Every entry must be copied word for word.

Stored items>
────
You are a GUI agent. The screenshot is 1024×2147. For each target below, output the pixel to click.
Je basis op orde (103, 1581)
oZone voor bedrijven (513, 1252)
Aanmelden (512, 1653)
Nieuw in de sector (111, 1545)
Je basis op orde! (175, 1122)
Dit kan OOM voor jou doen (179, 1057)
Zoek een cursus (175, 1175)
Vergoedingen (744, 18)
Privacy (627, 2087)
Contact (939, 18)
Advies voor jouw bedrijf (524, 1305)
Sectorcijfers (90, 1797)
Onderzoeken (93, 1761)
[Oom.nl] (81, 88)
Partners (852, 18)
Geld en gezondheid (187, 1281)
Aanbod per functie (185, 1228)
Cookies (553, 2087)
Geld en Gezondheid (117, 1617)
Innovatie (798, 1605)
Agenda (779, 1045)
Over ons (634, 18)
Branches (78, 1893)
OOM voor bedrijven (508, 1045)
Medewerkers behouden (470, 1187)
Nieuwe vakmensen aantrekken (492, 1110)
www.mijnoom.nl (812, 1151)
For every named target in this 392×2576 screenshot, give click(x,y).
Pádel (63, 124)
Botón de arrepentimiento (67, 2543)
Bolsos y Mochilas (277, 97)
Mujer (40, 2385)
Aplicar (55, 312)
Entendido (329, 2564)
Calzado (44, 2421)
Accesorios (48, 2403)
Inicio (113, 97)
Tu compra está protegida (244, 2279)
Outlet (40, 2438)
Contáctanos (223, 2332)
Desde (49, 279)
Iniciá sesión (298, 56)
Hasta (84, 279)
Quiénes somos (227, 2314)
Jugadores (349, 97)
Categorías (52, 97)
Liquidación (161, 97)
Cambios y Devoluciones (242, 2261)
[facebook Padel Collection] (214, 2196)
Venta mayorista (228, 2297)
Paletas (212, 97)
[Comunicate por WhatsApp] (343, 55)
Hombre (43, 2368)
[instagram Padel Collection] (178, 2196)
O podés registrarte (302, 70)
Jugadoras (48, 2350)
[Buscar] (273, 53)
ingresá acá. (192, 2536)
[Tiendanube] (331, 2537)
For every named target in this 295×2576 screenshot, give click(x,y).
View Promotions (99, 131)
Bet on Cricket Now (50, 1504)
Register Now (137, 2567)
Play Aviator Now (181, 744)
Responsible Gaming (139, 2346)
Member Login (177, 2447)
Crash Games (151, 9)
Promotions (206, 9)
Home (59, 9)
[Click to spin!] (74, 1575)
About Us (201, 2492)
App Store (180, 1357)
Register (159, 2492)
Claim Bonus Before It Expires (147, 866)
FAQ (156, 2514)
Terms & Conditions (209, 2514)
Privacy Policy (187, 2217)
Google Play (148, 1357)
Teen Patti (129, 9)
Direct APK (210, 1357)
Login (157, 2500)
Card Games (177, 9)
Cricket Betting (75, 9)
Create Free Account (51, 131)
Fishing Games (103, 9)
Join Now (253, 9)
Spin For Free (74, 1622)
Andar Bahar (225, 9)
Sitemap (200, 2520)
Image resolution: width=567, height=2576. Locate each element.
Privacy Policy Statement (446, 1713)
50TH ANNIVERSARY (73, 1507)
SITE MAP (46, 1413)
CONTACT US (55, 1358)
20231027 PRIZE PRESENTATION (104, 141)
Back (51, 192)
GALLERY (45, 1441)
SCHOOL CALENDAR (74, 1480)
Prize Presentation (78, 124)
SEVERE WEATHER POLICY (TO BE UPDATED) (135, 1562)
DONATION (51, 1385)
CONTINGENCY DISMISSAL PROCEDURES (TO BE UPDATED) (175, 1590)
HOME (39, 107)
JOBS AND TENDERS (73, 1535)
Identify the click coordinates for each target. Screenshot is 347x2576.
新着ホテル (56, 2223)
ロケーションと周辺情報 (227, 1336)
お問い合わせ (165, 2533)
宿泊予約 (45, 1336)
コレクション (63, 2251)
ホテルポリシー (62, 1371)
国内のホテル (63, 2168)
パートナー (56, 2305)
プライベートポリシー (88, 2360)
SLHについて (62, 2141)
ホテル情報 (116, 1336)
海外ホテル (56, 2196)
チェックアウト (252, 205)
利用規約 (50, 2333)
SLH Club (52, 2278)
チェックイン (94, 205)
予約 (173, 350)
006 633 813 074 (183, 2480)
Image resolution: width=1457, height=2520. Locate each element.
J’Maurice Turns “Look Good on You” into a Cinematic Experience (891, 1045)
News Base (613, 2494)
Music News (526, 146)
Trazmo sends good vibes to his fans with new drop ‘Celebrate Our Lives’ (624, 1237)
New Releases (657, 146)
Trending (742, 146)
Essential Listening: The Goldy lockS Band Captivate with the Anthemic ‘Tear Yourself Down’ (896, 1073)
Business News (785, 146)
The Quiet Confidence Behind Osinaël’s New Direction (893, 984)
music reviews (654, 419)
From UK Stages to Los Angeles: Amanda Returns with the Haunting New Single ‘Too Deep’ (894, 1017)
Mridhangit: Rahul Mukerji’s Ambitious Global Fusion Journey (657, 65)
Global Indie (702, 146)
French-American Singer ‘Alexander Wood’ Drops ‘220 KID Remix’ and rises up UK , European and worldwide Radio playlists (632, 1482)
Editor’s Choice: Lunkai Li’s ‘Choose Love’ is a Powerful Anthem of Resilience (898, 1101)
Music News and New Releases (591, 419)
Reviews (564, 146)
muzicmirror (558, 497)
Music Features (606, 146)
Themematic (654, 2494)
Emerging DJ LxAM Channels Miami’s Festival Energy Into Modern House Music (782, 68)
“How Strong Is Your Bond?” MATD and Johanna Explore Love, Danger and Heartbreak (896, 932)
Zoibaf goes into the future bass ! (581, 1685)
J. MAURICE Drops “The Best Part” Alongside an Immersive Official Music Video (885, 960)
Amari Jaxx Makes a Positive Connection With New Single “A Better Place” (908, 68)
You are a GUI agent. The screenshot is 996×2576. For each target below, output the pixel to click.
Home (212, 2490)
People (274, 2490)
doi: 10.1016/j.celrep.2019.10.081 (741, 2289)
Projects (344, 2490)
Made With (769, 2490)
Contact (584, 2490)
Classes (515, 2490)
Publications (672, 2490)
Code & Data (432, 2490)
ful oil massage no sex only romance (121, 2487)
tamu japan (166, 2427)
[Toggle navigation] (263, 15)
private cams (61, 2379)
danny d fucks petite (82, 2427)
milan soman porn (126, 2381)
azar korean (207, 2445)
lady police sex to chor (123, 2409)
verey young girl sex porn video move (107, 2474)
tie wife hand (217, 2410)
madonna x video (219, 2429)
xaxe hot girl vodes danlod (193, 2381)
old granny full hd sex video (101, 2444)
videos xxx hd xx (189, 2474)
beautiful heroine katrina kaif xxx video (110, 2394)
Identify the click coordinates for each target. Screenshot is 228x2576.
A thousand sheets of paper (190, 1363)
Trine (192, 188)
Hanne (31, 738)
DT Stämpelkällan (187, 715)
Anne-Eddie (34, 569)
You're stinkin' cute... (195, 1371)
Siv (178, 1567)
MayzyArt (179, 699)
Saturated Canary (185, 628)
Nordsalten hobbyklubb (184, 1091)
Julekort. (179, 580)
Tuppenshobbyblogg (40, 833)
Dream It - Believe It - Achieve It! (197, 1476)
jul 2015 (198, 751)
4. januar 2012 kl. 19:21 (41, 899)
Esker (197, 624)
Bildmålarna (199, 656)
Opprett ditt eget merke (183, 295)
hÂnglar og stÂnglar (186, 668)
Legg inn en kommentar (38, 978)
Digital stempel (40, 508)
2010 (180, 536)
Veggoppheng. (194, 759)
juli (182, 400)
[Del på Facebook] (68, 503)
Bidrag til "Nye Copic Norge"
────
Solution>
You are a GUI agent. The screenshot is 1024×2147. For each target below, output the pixel to click.
Je basis op orde (103, 1581)
oZone voor bedrijven (513, 1252)
Aanmelden (512, 1653)
Nieuw in de sector (111, 1545)
Je basis op orde! (175, 1122)
Dit kan OOM voor jou doen (179, 1057)
Zoek een cursus (175, 1175)
Vergoedingen (744, 18)
Privacy (627, 2087)
Contact (939, 18)
Advies voor jouw bedrijf (524, 1305)
Sectorcijfers (90, 1797)
Onderzoeken (93, 1761)
[Oom.nl] (81, 88)
Partners (852, 18)
Geld en gezondheid (187, 1281)
Aanbod per functie (185, 1228)
Cookies (553, 2087)
Geld en Gezondheid (117, 1617)
Innovatie (798, 1605)
Agenda (779, 1045)
Over ons (634, 18)
Branches (78, 1893)
OOM voor bedrijven (508, 1045)
Medewerkers behouden (470, 1187)
Nieuwe vakmensen aantrekken (492, 1110)
www.mijnoom.nl (812, 1151)
For every named target in this 392×2576 screenshot, give click(x,y).
Pádel (63, 124)
Botón de arrepentimiento (67, 2543)
Bolsos y Mochilas (277, 97)
Mujer (40, 2385)
Aplicar (55, 312)
Entendido (329, 2564)
Calzado (44, 2421)
Accesorios (48, 2403)
Inicio (113, 97)
Tu compra está protegida (244, 2279)
Outlet (40, 2438)
Contáctanos (223, 2332)
Desde (49, 279)
Iniciá sesión (298, 56)
Hasta (84, 279)
Quiénes somos (227, 2314)
Jugadores (349, 97)
Categorías (52, 97)
Liquidación (161, 97)
Cambios y Devoluciones (242, 2261)
[facebook Padel Collection] (214, 2196)
Venta mayorista (228, 2297)
Paletas (212, 97)
[Comunicate por WhatsApp] (343, 55)
Hombre (43, 2368)
[instagram Padel Collection] (178, 2196)
O podés registrarte (302, 70)
Jugadoras (48, 2350)
[Buscar] (273, 53)
ingresá acá. (192, 2536)
[Tiendanube] (331, 2537)
For every named target in this 295×2576 screenshot, give click(x,y).
View Promotions (99, 131)
Bet on Cricket Now (50, 1504)
Register Now (137, 2567)
Play Aviator Now (181, 744)
Responsible Gaming (139, 2346)
Member Login (177, 2447)
Crash Games (151, 9)
Promotions (206, 9)
Home (59, 9)
[Click to spin!] (74, 1575)
About Us (201, 2492)
App Store (180, 1357)
Register (159, 2492)
Claim Bonus Before It Expires (147, 866)
FAQ (156, 2514)
Terms & Conditions (209, 2514)
Privacy Policy (187, 2217)
Google Play (148, 1357)
Teen Patti (129, 9)
Direct APK (210, 1357)
Login (157, 2500)
Card Games (177, 9)
Cricket Betting (75, 9)
Create Free Account (51, 131)
Fishing Games (103, 9)
Join Now (253, 9)
Spin For Free (74, 1622)
Andar Bahar (225, 9)
Sitemap (200, 2520)
Image resolution: width=567, height=2576. Locate each element.
Privacy Policy Statement (446, 1713)
50TH ANNIVERSARY (73, 1507)
SITE MAP (46, 1413)
CONTACT US (55, 1358)
20231027 PRIZE PRESENTATION (104, 141)
Back (51, 192)
GALLERY (45, 1441)
SCHOOL CALENDAR (74, 1480)
Prize Presentation (78, 124)
SEVERE WEATHER POLICY (TO BE UPDATED) (135, 1562)
DONATION (51, 1385)
CONTINGENCY DISMISSAL PROCEDURES (TO BE UPDATED) (175, 1590)
HOME (39, 107)
JOBS AND TENDERS (73, 1535)
Identify the click coordinates for each target. Screenshot is 347x2576.
新着ホテル (56, 2223)
ロケーションと周辺情報 (227, 1336)
お問い合わせ (165, 2533)
宿泊予約 (45, 1336)
コレクション (63, 2251)
ホテルポリシー (62, 1371)
国内のホテル (63, 2168)
パートナー (56, 2305)
プライベートポリシー (88, 2360)
SLHについて (62, 2141)
ホテル情報 (116, 1336)
海外ホテル (56, 2196)
チェックアウト (252, 205)
利用規約 (50, 2333)
SLH Club (52, 2278)
チェックイン (94, 205)
予約 (173, 350)
006 633 813 074 (183, 2480)
Image resolution: width=1457, height=2520. Locate each element.
J’Maurice Turns “Look Good on You” into a Cinematic Experience (891, 1045)
News Base (613, 2494)
Music News (526, 146)
Trazmo sends good vibes to his fans with new drop ‘Celebrate Our Lives’ (624, 1237)
New Releases (657, 146)
Trending (742, 146)
Essential Listening: The Goldy lockS Band Captivate with the Anthemic ‘Tear Yourself Down’ (896, 1073)
Business News (785, 146)
The Quiet Confidence Behind Osinaël’s New Direction (893, 984)
music reviews (654, 419)
From UK Stages to Los Angeles: Amanda Returns with the Haunting New Single ‘Too Deep’ (894, 1017)
Mridhangit: Rahul Mukerji’s Ambitious Global Fusion Journey (657, 65)
Global Indie (702, 146)
French-American Singer ‘Alexander Wood’ Drops ‘220 KID Remix’ and rises up UK , European and worldwide Radio playlists (632, 1482)
Editor’s Choice: Lunkai Li’s ‘Choose Love’ is a Powerful Anthem of Resilience (898, 1101)
Music News and New Releases (591, 419)
Reviews (564, 146)
muzicmirror (558, 497)
Music Features (606, 146)
Themematic (654, 2494)
Emerging DJ LxAM Channels Miami’s Festival Energy Into Modern House Music (782, 68)
“How Strong Is Your Bond?” MATD and Johanna Explore Love, Danger and Heartbreak (896, 932)
Zoibaf goes into the future bass ! (581, 1685)
J. MAURICE Drops “The Best Part” Alongside an Immersive Official Music Video (885, 960)
Amari Jaxx Makes a Positive Connection With New Single “A Better Place” (908, 68)
You are a GUI agent. The screenshot is 996×2576. For each target below, output the pixel to click.
Home (212, 2490)
People (274, 2490)
doi: 10.1016/j.celrep.2019.10.081 (741, 2289)
Projects (344, 2490)
Made With (769, 2490)
Contact (584, 2490)
Classes (515, 2490)
Publications (672, 2490)
Code & Data (432, 2490)
ful oil massage no sex only romance (121, 2487)
tamu japan (166, 2427)
[Toggle navigation] (263, 15)
private cams (61, 2379)
danny d fucks petite (82, 2427)
milan soman porn (126, 2381)
azar korean (207, 2445)
lady police sex to chor (123, 2409)
verey young girl sex porn video move (107, 2474)
tie wife hand (217, 2410)
madonna x video (219, 2429)
xaxe hot girl vodes danlod (193, 2381)
old granny full hd sex video (101, 2444)
videos xxx hd xx (189, 2474)
beautiful heroine katrina kaif xxx video (110, 2394)
Identify the click coordinates for each target. Screenshot is 228x2576.
A thousand sheets of paper (190, 1363)
Trine (192, 188)
Hanne (31, 738)
DT Stämpelkällan (187, 715)
Anne-Eddie (34, 569)
You're stinkin' cute... (195, 1371)
Siv (178, 1567)
MayzyArt (179, 699)
Saturated Canary (185, 628)
Nordsalten hobbyklubb (184, 1091)
Julekort. (179, 580)
Tuppenshobbyblogg (40, 833)
Dream It - Believe It - Achieve It! (197, 1476)
jul 2015 (198, 751)
4. januar 2012 kl. 19:21 (41, 899)
Esker (197, 624)
Bildmålarna (199, 656)
Opprett ditt eget merke (183, 295)
hÂnglar og stÂnglar (186, 668)
Legg inn en kommentar (38, 978)
Digital stempel (40, 508)
2010 (180, 536)
Veggoppheng. (194, 759)
juli (182, 400)
[Del på Facebook] (68, 503)
Bidrag til "Nye Copic Norge"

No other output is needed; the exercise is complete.